Content starts

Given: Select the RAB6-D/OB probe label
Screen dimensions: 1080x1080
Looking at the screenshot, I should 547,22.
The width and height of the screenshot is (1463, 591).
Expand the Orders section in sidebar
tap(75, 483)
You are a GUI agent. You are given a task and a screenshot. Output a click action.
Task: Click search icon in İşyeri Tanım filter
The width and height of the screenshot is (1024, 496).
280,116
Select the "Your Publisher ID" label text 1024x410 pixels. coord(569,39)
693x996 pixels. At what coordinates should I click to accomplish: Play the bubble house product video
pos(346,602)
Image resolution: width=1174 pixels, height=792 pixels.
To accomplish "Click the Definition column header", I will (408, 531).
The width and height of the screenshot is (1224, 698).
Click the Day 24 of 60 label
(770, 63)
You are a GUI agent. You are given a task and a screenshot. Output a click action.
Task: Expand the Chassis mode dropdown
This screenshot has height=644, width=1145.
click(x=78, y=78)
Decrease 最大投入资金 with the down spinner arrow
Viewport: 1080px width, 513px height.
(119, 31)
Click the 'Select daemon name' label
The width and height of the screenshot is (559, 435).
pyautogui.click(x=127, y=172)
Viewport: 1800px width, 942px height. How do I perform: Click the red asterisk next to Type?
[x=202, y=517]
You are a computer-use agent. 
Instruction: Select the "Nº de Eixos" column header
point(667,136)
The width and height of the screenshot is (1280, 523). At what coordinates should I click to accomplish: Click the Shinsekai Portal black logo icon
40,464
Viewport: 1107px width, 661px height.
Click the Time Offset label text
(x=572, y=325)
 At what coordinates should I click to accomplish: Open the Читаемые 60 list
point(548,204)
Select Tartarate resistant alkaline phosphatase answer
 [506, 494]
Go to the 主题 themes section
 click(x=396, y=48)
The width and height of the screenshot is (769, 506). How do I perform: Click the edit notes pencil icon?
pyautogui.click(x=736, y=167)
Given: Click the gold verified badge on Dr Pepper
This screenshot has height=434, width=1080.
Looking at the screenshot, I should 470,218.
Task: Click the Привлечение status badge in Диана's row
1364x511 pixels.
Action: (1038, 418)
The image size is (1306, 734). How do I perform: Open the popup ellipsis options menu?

Content ends

— DIRECTIONS —
Transcribe the data in full, matching every line exactly.

— ANSWER SECTION —
Given: Select the RAB6-D/OB probe label
Screen dimensions: 1080x1080
Looking at the screenshot, I should 547,22.
The width and height of the screenshot is (1463, 591).
Expand the Orders section in sidebar
tap(75, 483)
You are a GUI agent. You are given a task and a screenshot. Output a click action.
Task: Click search icon in İşyeri Tanım filter
The width and height of the screenshot is (1024, 496).
280,116
Select the "Your Publisher ID" label text 1024x410 pixels. coord(569,39)
693x996 pixels. At what coordinates should I click to accomplish: Play the bubble house product video
pos(346,602)
Image resolution: width=1174 pixels, height=792 pixels.
To accomplish "Click the Definition column header", I will (408, 531).
The width and height of the screenshot is (1224, 698).
Click the Day 24 of 60 label
(770, 63)
You are a GUI agent. You are given a task and a screenshot. Output a click action.
Task: Expand the Chassis mode dropdown
This screenshot has height=644, width=1145.
click(x=78, y=78)
Decrease 最大投入资金 with the down spinner arrow
Viewport: 1080px width, 513px height.
(119, 31)
Click the 'Select daemon name' label
The width and height of the screenshot is (559, 435).
pyautogui.click(x=127, y=172)
Viewport: 1800px width, 942px height. How do I perform: Click the red asterisk next to Type?
[x=202, y=517]
You are a computer-use agent. 
Instruction: Select the "Nº de Eixos" column header
point(667,136)
The width and height of the screenshot is (1280, 523). At what coordinates should I click to accomplish: Click the Shinsekai Portal black logo icon
40,464
Viewport: 1107px width, 661px height.
Click the Time Offset label text
(x=572, y=325)
 At what coordinates should I click to accomplish: Open the Читаемые 60 list
point(548,204)
Select Tartarate resistant alkaline phosphatase answer
 [506, 494]
Go to the 主题 themes section
 click(x=396, y=48)
The width and height of the screenshot is (769, 506). How do I perform: Click the edit notes pencil icon?
pyautogui.click(x=736, y=167)
Given: Click the gold verified badge on Dr Pepper
This screenshot has height=434, width=1080.
Looking at the screenshot, I should 470,218.
Task: Click the Привлечение status badge in Диана's row
1364x511 pixels.
Action: (1038, 418)
The image size is (1306, 734). How do I perform: Open the popup ellipsis options menu?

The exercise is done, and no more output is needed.